As readers of PlaneBusiness Banter are well aware, this is simply not true.
What union leaders objected to in January was the fact that the company sought to pay these bonuses out under a plan that would allow them to be paid out all in cash — not cash and stock — as the agreement negotiated between the unions and American had stipulated in 2003.
Instead, management at the airline sought to do a “Texas Two-Step” if you will, and not adhere to the payout limitations set out in the agreements that were agreed upon at that time.
When union members made this point, the company basically told union leadership to go file a grievance if they were not happy.
Not what union leaders wanted to hear. Especially after the company had worked so hard the last several years to “improve” their relationship with labor.
No, this sounded much more like the days of Gerard Arpey’s mentor, Robert Crandall, all over again.
So much for that “warm and fuzzy” trust that management had sought to instill in the union/management relationship — and so much for those millions the company has paid consulting group Overland Resource Group over the last few years in an effort to do so.
So since the New York Times was unable to do so, let’s get the facts straight here.
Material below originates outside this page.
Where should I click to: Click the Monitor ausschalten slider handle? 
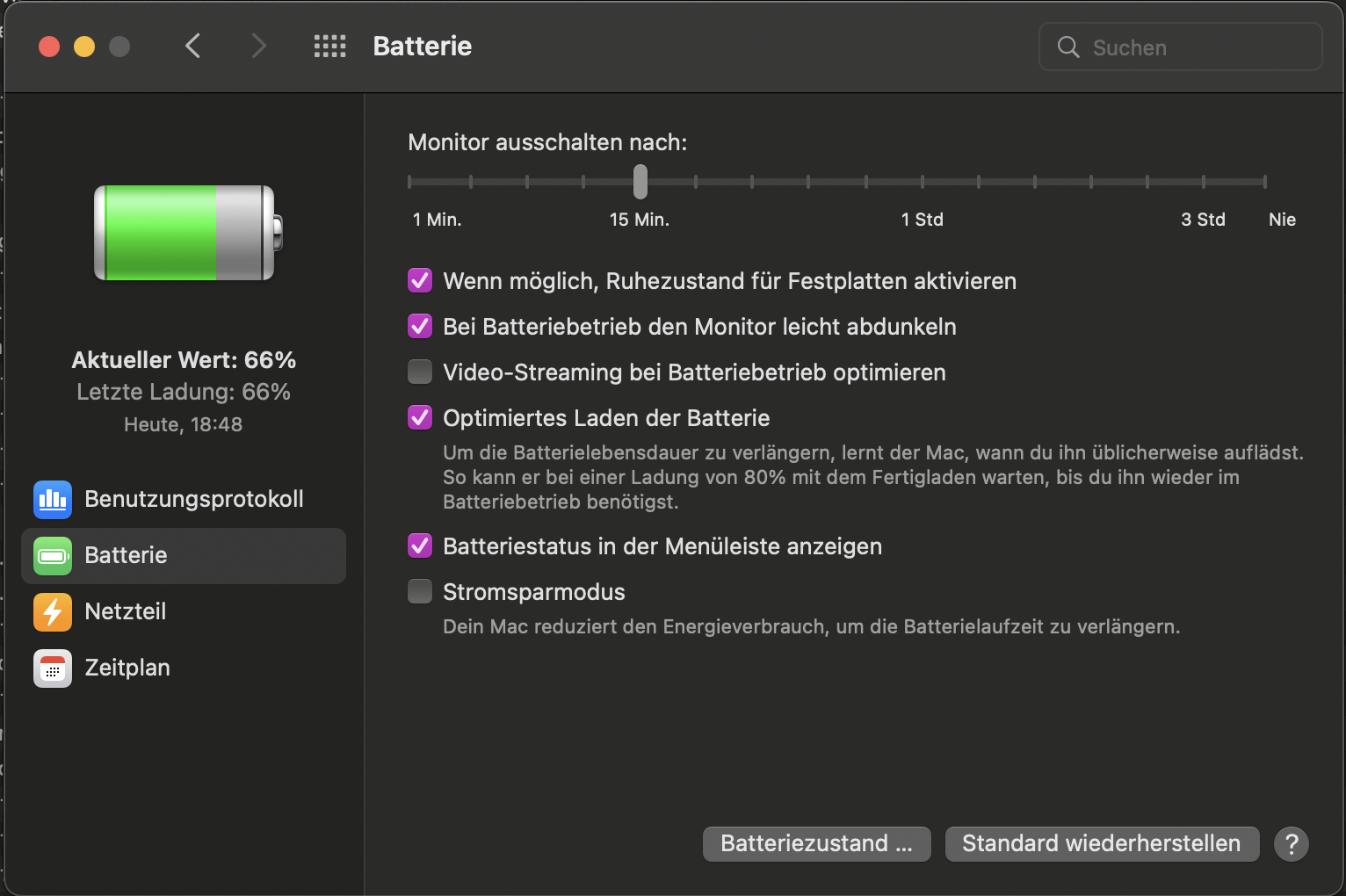(640, 182)
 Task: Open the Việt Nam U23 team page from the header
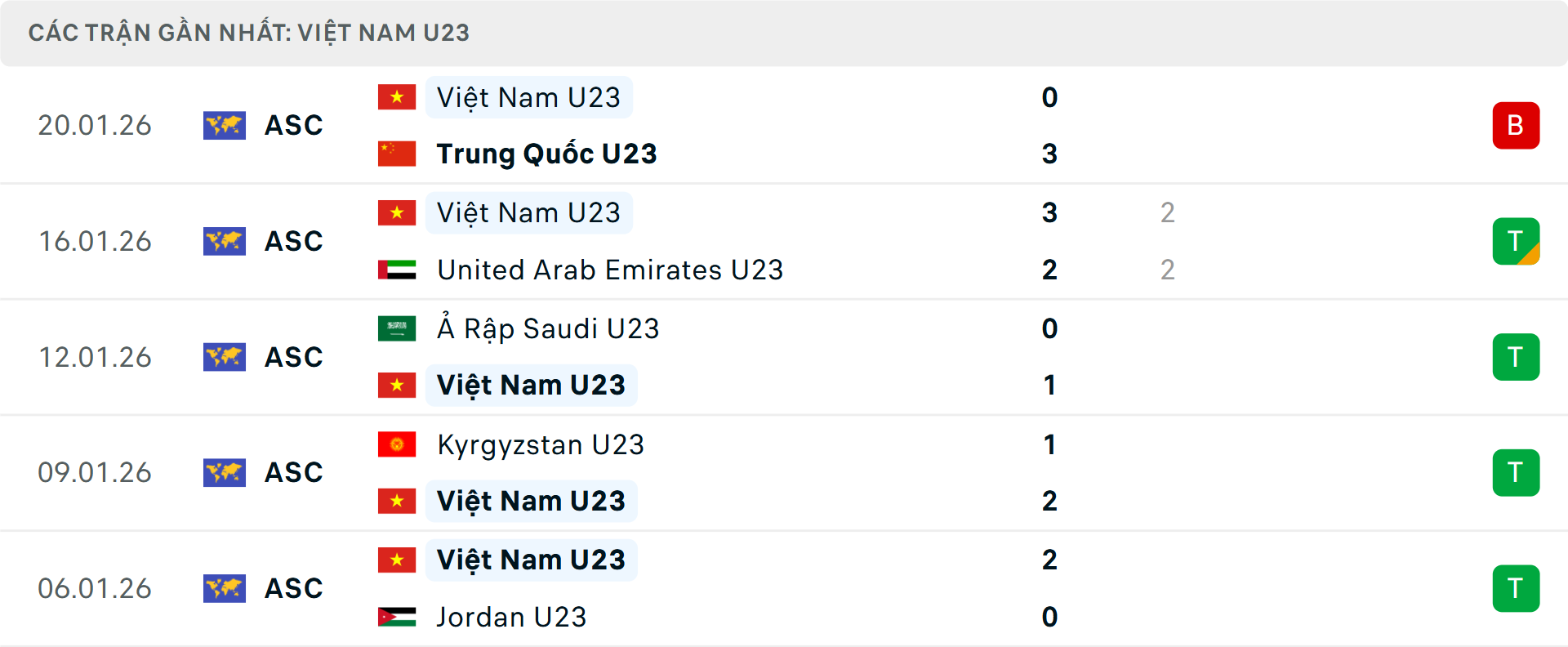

The dispute here was NOT about the bonuses being paid. It was about the way in which the airline sought to pay them.
Union leadership was vindicated when, in the grievance hearing this spring — the judge hearing the case handed American their lunch — siding with the unions.
But you never heard about this. Nor did this article even mention this process.
No, all you saw at the time was a press release touting the fact that American, and its board, had decided to change the way in which it would pay out the bonuses — as though they had “worked this out” and this was after listening to complaints.
No, no, no. It was only after a judge forced them to do this.
But read today’s New York Times and you’ll get none of this. You’ll get a story that appears to be hand fed to them — with the underlying message basically voiced by a quote that is included by CEO Gerard Arpey.
“So, is Mr. Arpey’s budding partnership with unions crumbling? ‘I don’t control them,’ he [Arpey] said. ‘I’m continuing to press on many fronts.”
Sounds to me as though Mr. Arpey accepts none of the blame whatsoever for what is now going on.
Probably the most telling quote in the entire piece was the one from Robert Hughes, President of Overland Resource Group. Remember, they are the ones who have been working with the company and its unions since 2003 in an effort to improve union/management relations. “It’s a risk,” said Robert, “If it doesn’t go well, he’s [Arpey] put himself out there.”
Yes, he certainly has. He’s also proven he still doesn’t understand the mistake the company made earlier this year — nor does it sound like he is ready to acknowledge it. In fact, it sounds just the opposite.